There' no more need to handle the 1-element case, which is already a 
plus. But that's not the topic here. The instantiations created are:

staticMap!(pred, B, C, D, E, F, G, H)
staticMap!(pred, C, D, E, F, G, H)
staticMap!(pred, D, E, F, G, H)
staticMap!(pred, E, F, G, H)
staticMap!(pred, F, G, H)
staticMap!(pred, G, H)
staticMap!(pred, H)

Total: 8 instantiations including original. That's about half the 
current number of instantiations.

So it seems divide et impera doesn't quite help with certain recursive 
templates.
May 24 2020
next sibling parent reply Timon Gehr <timon.gehr gmx.ch> writes:
On 25.05.20 01:40, Andrei Alexandrescu wrote:
 ...
 
 So it seems divide et impera doesn't quite help with certain recursive 
 templates.
Assuming the cost of a template instantiation is linear in the number of template arguments, the first version has running time Θ(n log n) while the second version has running time Θ(n²).
May 24 2020
parent reply Andrei Alexandrescu <SeeWebsiteForEmail erdani.org> writes:
On 5/24/20 8:44 PM, Timon Gehr wrote:
 On 25.05.20 01:40, Andrei Alexandrescu wrote:
 ...

Directions.
A. Answer these questions about the forum thread on template instantiations:
(i) How many instantiations are created in total, counting the original?
(ii) What does Timon Gehr assume about the cost of a template instantiation?
(iii) What running time does he give for the second version?
B. Using the forum thread on template instantiations, decide whether each statement is true, and answer yes or no with the words from the thread that settle it:
(i) The new total is about half the current number of instantiations.
(ii) Timon Gehr says the first version runs in Θ(n²).
(iii) The 1-element case still has to be handled.
C. In one to three sentences, use the forum thread on template instantiations to explain how Timon Gehr compares the running times of the two versions and what assumption his comparison rests on.

Recorded data.
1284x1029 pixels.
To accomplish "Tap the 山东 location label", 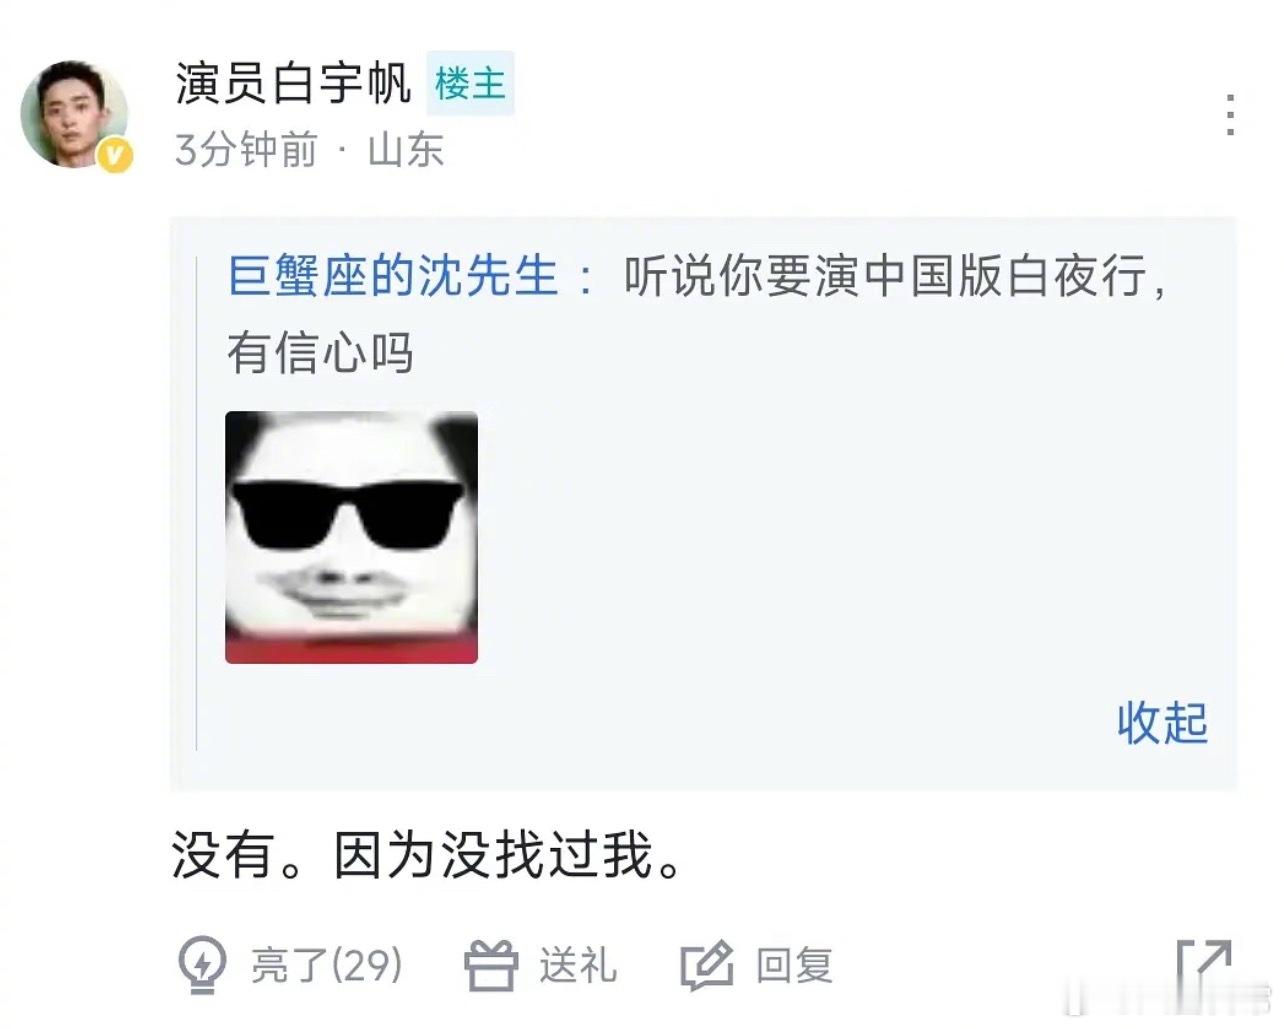I will click(x=405, y=150).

Solutions by task.
A.
(i) 8 instantiations.
(ii) That it is linear in the number of template arguments.
(iii) Θ(n²).

B.
(i) Yes: "That's about half the current number of instantiations."
(ii) No: "the first version has running time Θ(n log n) while the second version has running time Θ(n²)."
(iii) No: "no more need to handle the 1-element case"

C. Timon Gehr assumes that the cost of a template instantiation is linear in the number of template arguments. On that basis, he says the first version has running time Θ(n log n) and the second has running time Θ(n²).